Resztkami pozostałego po wojskowych konfiskatach i grabieży sąsiadów majątku zajął się stary służący, aby dać świadectwo okrutnym wydarzeniom, jeśli pan z Warszawy wróci. Wśród tych rzeczy był stary zegar, nie przedstawiający dla ordynusów dużej wartości.
Zegar przedstawiał wartość dla SS-Sturmbannführera. Szybko więc trafił do Berlina, aby cieszyć oczy tamtejszej arystokracji. Przez następne lata zegar rytmicznie i cierpliwie wybijał czas do końca wojny.
Koniec wojny i berlińskiej arystokracji nadszedł po wielu latach mordów, okrucieństw i gwałtów. Był równie potworny jak sama wojna. Do Berlina wkroczyła zwycięska armia. Ta sama, która pięć lat wcześniej zdradziecko wkroczyła na tyły broniącej się Polski. Jakimś cudem zegar przeżył długotrwałe bombardowania. Przeżył je również pewien stolarz, uczciwy i pracowity rzemieślnik, który zachwycony kunsztem nieznanego mistrza, postanowił odrestaurować zegar i przyozdobić nim swoje mieszkanie. Stolarz włożył w zegar cały swój optymizm dotyczący przyszłości, swoją radość z zakończenia okrutnej wojny. Lecz armia nie chciała wycofać się z Berlina. Optymizm powoli zamieniał się w żal, radość i euforia ustąpiły miejsca szarej rzeczywistości. A codzienność była zła.

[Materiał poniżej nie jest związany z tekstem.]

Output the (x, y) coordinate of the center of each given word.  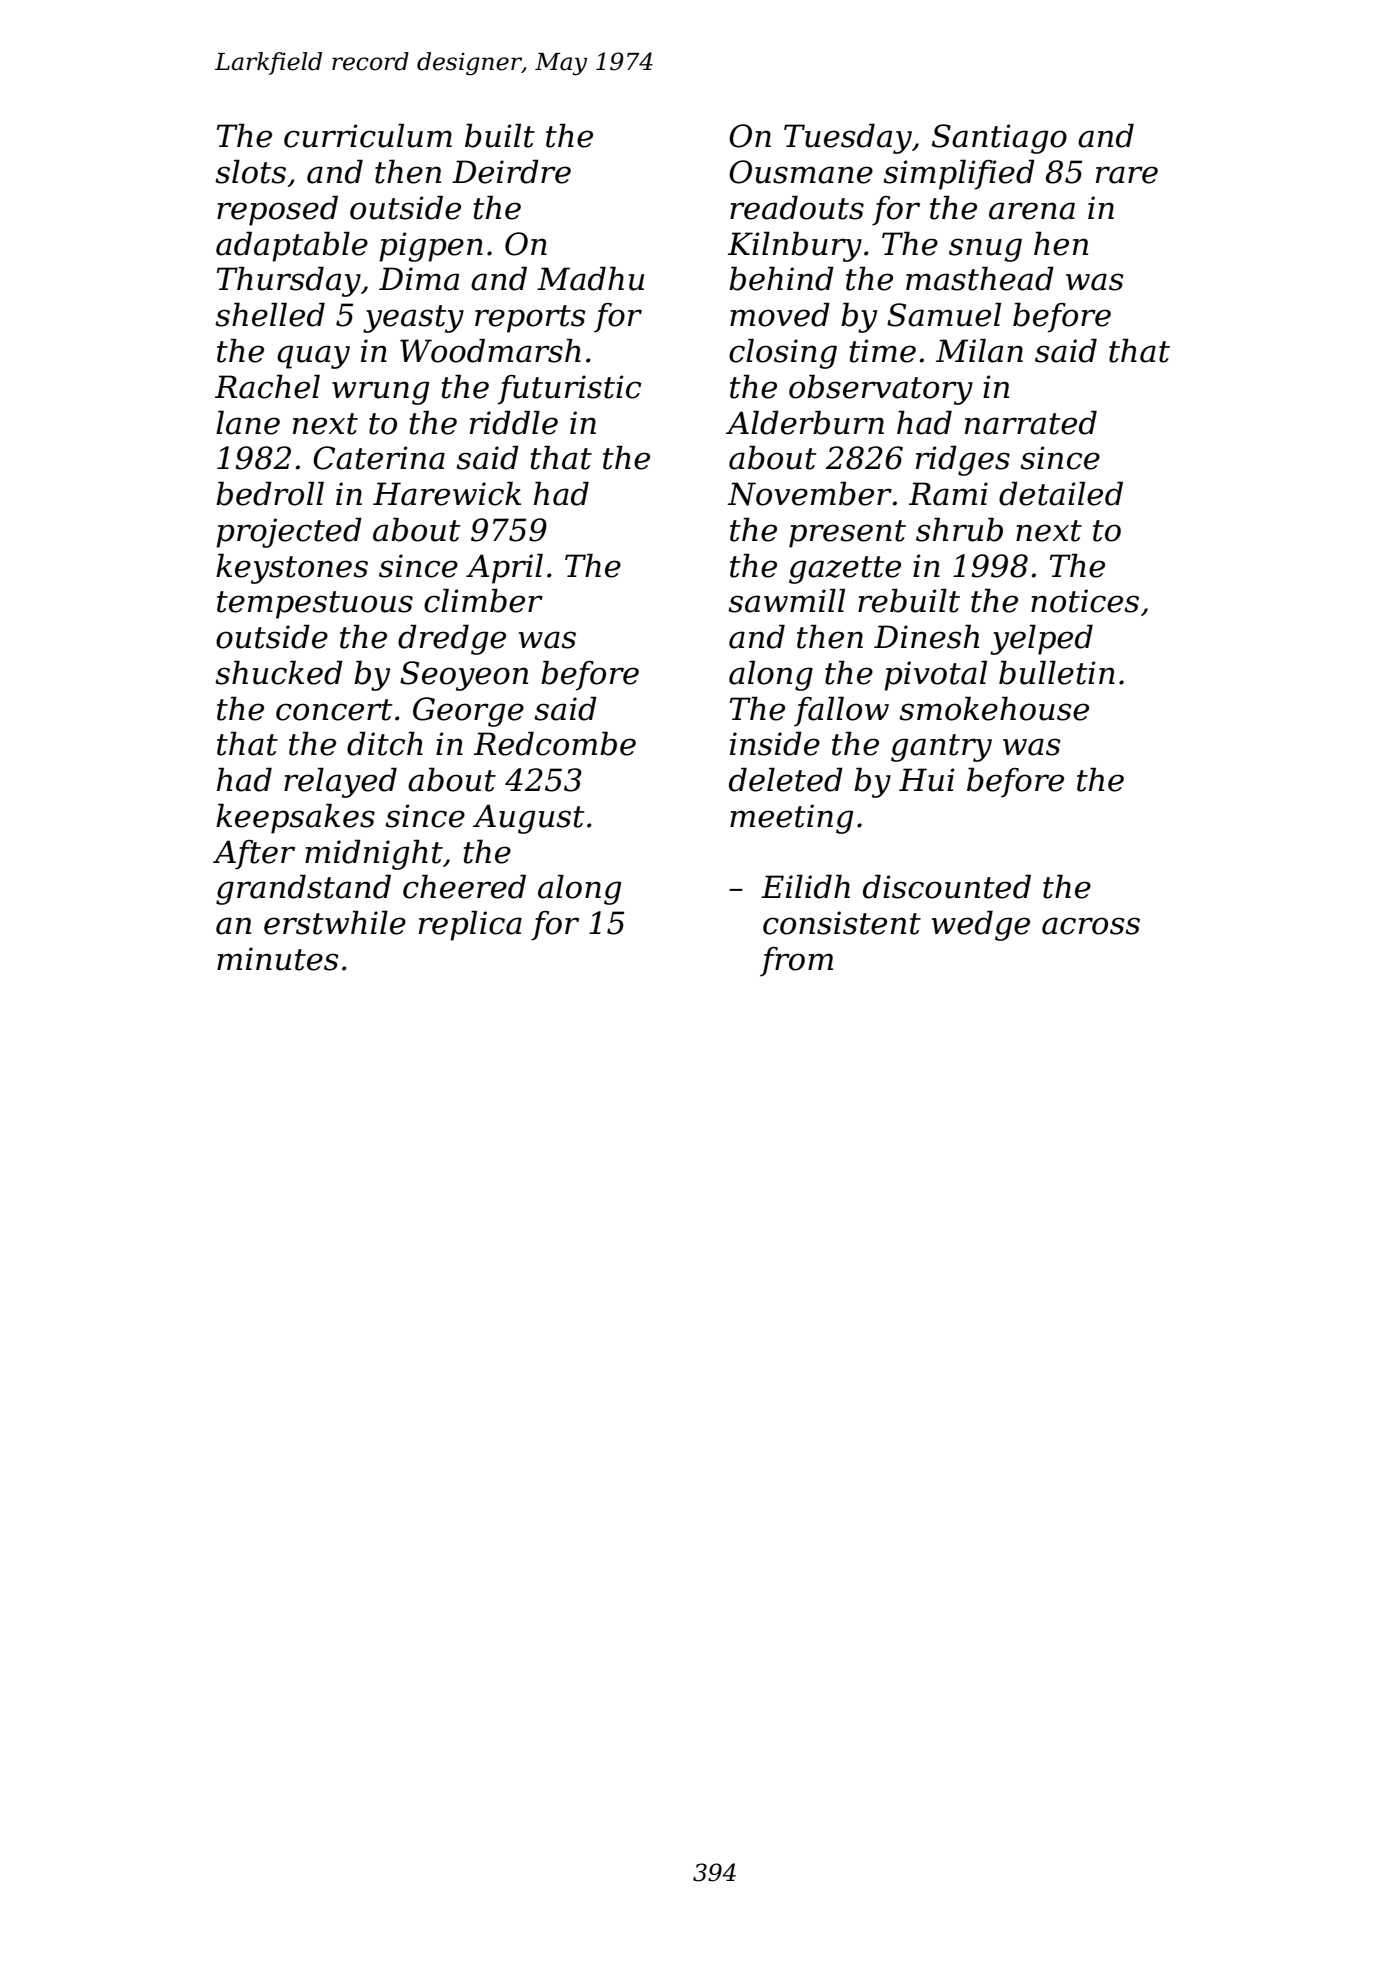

Zwycięskie armie wciąż stacjonowały w Berlinie. I znowu dawni sprzymierzeńcy, ci ze wschodu i ci z zachodu, stanęli do konfrontacji. Tym razem była to zimna konfrontacja. Wojna toczyła się poza polem widzenia szarego obywatela, lecz wyraźnie widoczne były jej skutki. We wschodniej części Berlina znowu zagościł strach i terror. Nowa władza, wspierana przez wschodnią armię twardą ręką wprowadzała nowe porządki.
Władza nie chciała, aby ci dobrzy Niemcy uciekali do tych złych Niemców. Kazała wybudować pomiędzy nimi mur. Jednej nocy rozdzieliła rodziny, przyjaciół, postawiła granicę królestwa strachu, inwigilacji i prześladowań.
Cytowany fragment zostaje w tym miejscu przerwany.